FIN11: A Widespread Ransomware and Extortion Operation

FIN11: Widespread Email Campaigns as Precursor for Ransomware and Data Theft

• FIN11 is a well-established financial crime group that has recently focused its operations on ransomware and extortion.
• Their shift is emblematic of the changing nature of cyber criminal activity, which has become increasingly aggressive and difficult to ignore.
• Intrusive ransomware operations have sharply climbed in popularity with cyber criminals such as FIN11, supplanting other monetization schemes such as point-of-sale malware compromise.
• FIN11’s brazenness was evident when they targeted pharmaceutical companies in early 2020, a time during which these organizations were especially vulnerable.

Overview

FIN11, a financially motivated threat group, has conducted some of the largest and longest running malware distribution campaigns Mandiant researchers have observed among financially motivated threat actors to date. In addition to high-volume malicious email campaigns, FIN11 is also notable due to their consistently evolving malware delivery tactics and techniques. Mandiant consultants have responded to multiple incidents where FIN11 has been observed monetizing their access to organizations’ networks. Recent FIN11 intrusions have most commonly led to data theft, extortion and the disruption of victim networks via the distribution of CLOP ransomware. In at least one case, FIN11 previously deployed point-of-sale (POS) malware to at least one victim environment, suggesting a flexible and evolving approach to their intrusion operations.
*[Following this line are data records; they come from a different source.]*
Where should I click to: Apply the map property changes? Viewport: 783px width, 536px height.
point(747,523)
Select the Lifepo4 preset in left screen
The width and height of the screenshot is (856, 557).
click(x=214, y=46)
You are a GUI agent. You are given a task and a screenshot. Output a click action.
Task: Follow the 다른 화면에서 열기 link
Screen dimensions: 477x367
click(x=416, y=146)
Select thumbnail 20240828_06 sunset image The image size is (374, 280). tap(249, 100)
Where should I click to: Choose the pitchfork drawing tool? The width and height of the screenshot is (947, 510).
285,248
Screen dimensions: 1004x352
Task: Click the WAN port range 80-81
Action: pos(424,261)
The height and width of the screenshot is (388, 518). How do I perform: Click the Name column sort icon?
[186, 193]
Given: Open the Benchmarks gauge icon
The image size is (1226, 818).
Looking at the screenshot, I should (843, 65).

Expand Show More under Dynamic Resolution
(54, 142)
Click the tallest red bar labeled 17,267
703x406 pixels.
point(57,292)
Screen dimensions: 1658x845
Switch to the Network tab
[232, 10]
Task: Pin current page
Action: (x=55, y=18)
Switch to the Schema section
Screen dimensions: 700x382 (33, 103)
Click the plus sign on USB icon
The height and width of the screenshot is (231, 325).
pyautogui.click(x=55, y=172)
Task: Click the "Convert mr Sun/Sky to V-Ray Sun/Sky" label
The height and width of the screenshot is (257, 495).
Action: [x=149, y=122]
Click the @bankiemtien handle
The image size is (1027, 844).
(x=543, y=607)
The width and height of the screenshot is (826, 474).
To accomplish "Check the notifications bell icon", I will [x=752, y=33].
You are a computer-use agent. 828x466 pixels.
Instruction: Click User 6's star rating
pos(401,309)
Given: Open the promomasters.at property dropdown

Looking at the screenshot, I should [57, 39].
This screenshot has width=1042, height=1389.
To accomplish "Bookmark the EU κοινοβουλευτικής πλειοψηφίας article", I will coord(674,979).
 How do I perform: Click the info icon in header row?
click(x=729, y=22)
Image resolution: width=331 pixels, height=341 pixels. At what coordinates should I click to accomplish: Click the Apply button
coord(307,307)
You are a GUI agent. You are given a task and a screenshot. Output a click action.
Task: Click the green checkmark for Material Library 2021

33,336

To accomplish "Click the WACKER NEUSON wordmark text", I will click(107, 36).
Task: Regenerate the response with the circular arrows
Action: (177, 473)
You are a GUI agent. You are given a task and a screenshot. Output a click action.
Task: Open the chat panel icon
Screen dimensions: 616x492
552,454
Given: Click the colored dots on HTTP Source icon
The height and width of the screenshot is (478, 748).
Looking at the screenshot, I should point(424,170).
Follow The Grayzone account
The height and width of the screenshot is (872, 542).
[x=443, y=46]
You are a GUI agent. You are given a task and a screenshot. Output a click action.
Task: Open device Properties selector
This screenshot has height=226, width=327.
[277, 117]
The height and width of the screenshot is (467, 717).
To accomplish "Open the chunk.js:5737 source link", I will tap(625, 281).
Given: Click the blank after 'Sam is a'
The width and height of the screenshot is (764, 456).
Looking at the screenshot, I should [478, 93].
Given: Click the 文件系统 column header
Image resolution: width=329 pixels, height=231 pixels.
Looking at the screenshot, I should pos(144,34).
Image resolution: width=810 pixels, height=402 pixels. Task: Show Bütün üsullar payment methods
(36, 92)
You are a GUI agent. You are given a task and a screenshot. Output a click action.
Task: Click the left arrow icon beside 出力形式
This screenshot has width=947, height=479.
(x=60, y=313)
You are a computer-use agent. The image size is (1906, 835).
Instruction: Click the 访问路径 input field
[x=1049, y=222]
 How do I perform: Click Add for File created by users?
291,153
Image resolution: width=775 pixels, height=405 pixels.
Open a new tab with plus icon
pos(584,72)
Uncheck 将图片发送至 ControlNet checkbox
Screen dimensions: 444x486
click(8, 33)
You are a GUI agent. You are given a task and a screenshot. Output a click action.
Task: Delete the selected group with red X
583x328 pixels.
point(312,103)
Mandiant analysts primarily define FIN11 by campaigns observed since 2016 that use code families believed to be exclusive to the group (FlawedAmmyy, FRIENDSPEAK, MIXLABEL) as well as other overlapping tactics and techniques. There are notable overlaps between FIN11 and an activity set that security researchers call TA505. This term has been widely used in the security community to discuss large-scale spam campaigns which date to 2014 and have distributed various families including Dridex and multiple types of ransomware. FIN11 includes a subset of the activity publicly tracked as TA505, as well as an evolving arsenal of post-compromise tactics, techniques and procedures (TTPs) that have not been publicly reported on TA505. Notably, we have not attributed TA505’s early operations to FIN11 and caution against conflation of the two clusters.